Assalamualaikum(Peace be upon you) everyone! After maybe more than a year, I'm writing again. It's been quite a busy year for me & I couldn't spend much time hunting or writing anything. But here I am again, sharing the story about my first ever RCE and it's much more special for me since it was in one of the NASA subdomains. I can tell, hacking NASA is everyone's childhood dream right? So as mine. And finally I did it lol! So let's get right into it!

As I said earlier it was a quite busy year for me & was handling a lot of stuffs at once. So I became a bit irregular on bug bounty hunting. One day while I was coming home after my classes, a notification popped on my phone regarding the latest React2Shell vulnerability(CVE-2025–55182) but sadly throughout the traffic jam and all the other stuff I almost forgot about that when I reached home 😅️ After about 2–3 days in a discussion with Md. Fazle Rabbi I remembered it again as he was showing me one of his findings of the CVE 😑️

Quickly I started to look for the demonstration of the vulnerability and tried to figure out what could be "a lead" which would help me to select the potential targets to test upon. At this point you could say "Man! just run nuclei template or use the exploit available on github". Yes I could, but think about it. If you're running nuclei template or the specific exploit script against all the host targets, you're just wasting time testing the targets that aren't even built using NextJS or ReactJS. Makes sense?

So now what keypoints do we have that can help us to separate the potential targets that are vulnerable to React2Shell?

  • The target must be running on NextJS / ReactJS

So I listed out the targets based on this. But realized not all the targets using React or Next is not actually vulnerable. The vulnerability is specifically tied to the implementation of React Server Components (RSC) and the "Flight" protocol used for data serialization. I'm not gonna go deep into that for now. So I figured out that most of the targets using RSC contains an http header like this "Vary: rsc, next-router-state-tree, next-router-prefetch, next-router-segment-prefetch, Accept-Encoding"
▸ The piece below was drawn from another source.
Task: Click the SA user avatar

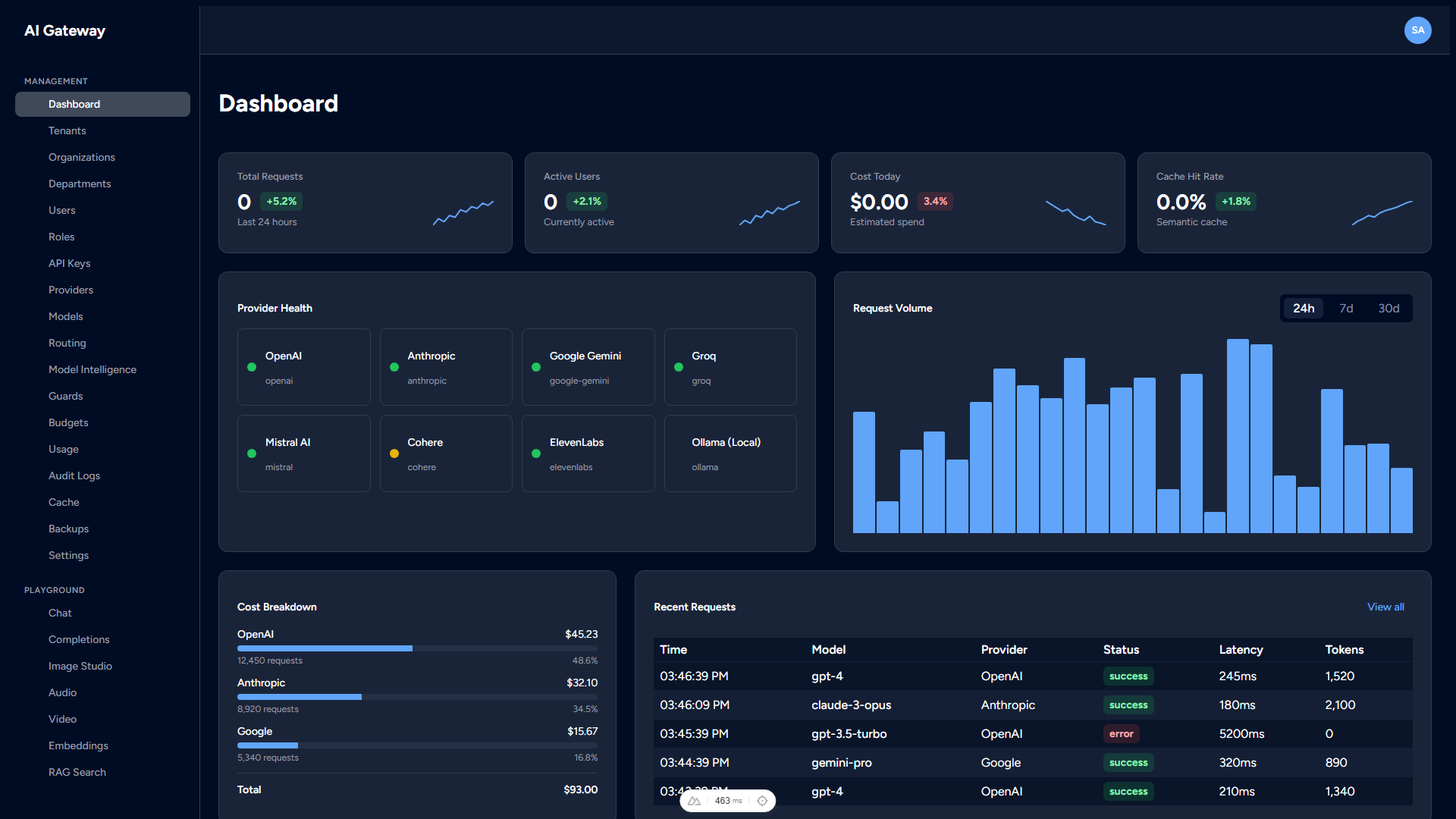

Now what keypoint do we have?

  • targets having the "vary: rsc" header in its HTTP response

See, now we have a better & much more accurate keypoint to gather hosts that are more likely to be vulnerable. Right? Time to move forward!

So I went to https://hunter.how/ you might be thinking "why not Shodan?". Shodan dorks were not giving good results when targeting a specific organization for some reason. So in hunter.how I used this dork header="vary: rsc"

None
hunter.how dork image

And started targeting specific orgs. NASA was one of them. So when I searched this header="vary: rsc"&&domain="nasa.gov" This is what I got:

None

Then I immediately tested the site with nuclei but didn't get anything good 🙂️ According to my gained experience by testing some other sites for this vuln and getting no result with nuclei or the PoC script I captured it into burpsuite to test it manually and made the following request

None

And the response was All the contents inside /etc/passwd as expected !!!😍️

None

I was literally surprised at that moment that I just went completely frozen for a while. I literally found a critical vuln on NASA & it's an RCE!!!! This is the first time ever I found an RCE on a live bug bounty target. I was so happy & happiness got multiplied because of the target being NASA!!! My childhood dream of executing commands on NASA server haha!! I was on a sudden adrenaline rush thinking about further exploration in the system but then I remembered it's a federal server 😅️ So without further commands I quickly reported it to NASA on Bugcrowd hoping for the NASA LOR(Letter Of Recognition) But my happiness didn't last very long. Within a few hours they marked it as duplicate! 🥲️

But I didn't lose hope & continued testing more and more targets. Md. Fazle Rabbi and I discovered this issue in some other well-known orgs but didn't get any luck in there too! We were late! 🥲️

Anyways the vuln in NASA is now resolved & I hope you liked this story! Instead of just telling you where and how I tested for this vuln I tried to explain my thought process & strategy from learning about the CVE to actually finding it. Hope this was interesting and helpful! Pray for me & everyone else, stay updated, stay sharp & don't be late like me 😅️ Till my next writeup, Allah hafiz (May Allah protect you)!!! BYE!!!